Data items
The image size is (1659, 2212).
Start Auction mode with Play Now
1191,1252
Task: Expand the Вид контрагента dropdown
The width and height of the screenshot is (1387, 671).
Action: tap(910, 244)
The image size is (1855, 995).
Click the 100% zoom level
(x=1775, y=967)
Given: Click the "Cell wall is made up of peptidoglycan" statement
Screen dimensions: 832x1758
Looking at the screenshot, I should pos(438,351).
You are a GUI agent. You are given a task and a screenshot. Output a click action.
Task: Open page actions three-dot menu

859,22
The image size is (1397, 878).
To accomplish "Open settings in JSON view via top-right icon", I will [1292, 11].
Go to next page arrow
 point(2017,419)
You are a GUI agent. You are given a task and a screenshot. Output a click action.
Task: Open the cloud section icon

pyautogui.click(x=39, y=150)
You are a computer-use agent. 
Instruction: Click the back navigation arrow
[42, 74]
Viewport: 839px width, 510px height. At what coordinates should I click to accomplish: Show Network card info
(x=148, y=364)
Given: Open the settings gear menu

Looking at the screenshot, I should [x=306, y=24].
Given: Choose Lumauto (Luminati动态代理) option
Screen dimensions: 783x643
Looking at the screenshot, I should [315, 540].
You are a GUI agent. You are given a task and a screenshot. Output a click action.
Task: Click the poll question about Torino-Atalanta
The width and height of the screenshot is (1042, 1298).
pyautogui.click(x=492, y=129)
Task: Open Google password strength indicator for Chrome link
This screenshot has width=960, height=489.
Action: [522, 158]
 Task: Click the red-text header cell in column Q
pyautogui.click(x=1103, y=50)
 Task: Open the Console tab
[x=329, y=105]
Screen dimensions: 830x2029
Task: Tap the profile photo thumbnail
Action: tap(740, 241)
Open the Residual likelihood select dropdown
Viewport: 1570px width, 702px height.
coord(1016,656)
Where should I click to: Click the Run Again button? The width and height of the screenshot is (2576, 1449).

▶ **What is required**
Reproduce all of the material above line by line, word for word, changing nothing.

▶ **Expected output**
The image size is (1659, 2212).
Start Auction mode with Play Now
1191,1252
Task: Expand the Вид контрагента dropdown
The width and height of the screenshot is (1387, 671).
Action: tap(910, 244)
The image size is (1855, 995).
Click the 100% zoom level
(x=1775, y=967)
Given: Click the "Cell wall is made up of peptidoglycan" statement
Screen dimensions: 832x1758
Looking at the screenshot, I should pos(438,351).
You are a GUI agent. You are given a task and a screenshot. Output a click action.
Task: Open page actions three-dot menu

859,22
The image size is (1397, 878).
To accomplish "Open settings in JSON view via top-right icon", I will [1292, 11].
Go to next page arrow
 point(2017,419)
You are a GUI agent. You are given a task and a screenshot. Output a click action.
Task: Open the cloud section icon

pyautogui.click(x=39, y=150)
You are a computer-use agent. 
Instruction: Click the back navigation arrow
[42, 74]
Viewport: 839px width, 510px height. At what coordinates should I click to accomplish: Show Network card info
(x=148, y=364)
Given: Open the settings gear menu

Looking at the screenshot, I should [x=306, y=24].
Given: Choose Lumauto (Luminati动态代理) option
Screen dimensions: 783x643
Looking at the screenshot, I should [315, 540].
You are a GUI agent. You are given a task and a screenshot. Output a click action.
Task: Click the poll question about Torino-Atalanta
The width and height of the screenshot is (1042, 1298).
pyautogui.click(x=492, y=129)
Task: Open Google password strength indicator for Chrome link
This screenshot has width=960, height=489.
Action: [522, 158]
 Task: Click the red-text header cell in column Q
pyautogui.click(x=1103, y=50)
 Task: Open the Console tab
[x=329, y=105]
Screen dimensions: 830x2029
Task: Tap the profile photo thumbnail
Action: tap(740, 241)
Open the Residual likelihood select dropdown
Viewport: 1570px width, 702px height.
coord(1016,656)
Where should I click to: Click the Run Again button? The width and height of the screenshot is (2576, 1449).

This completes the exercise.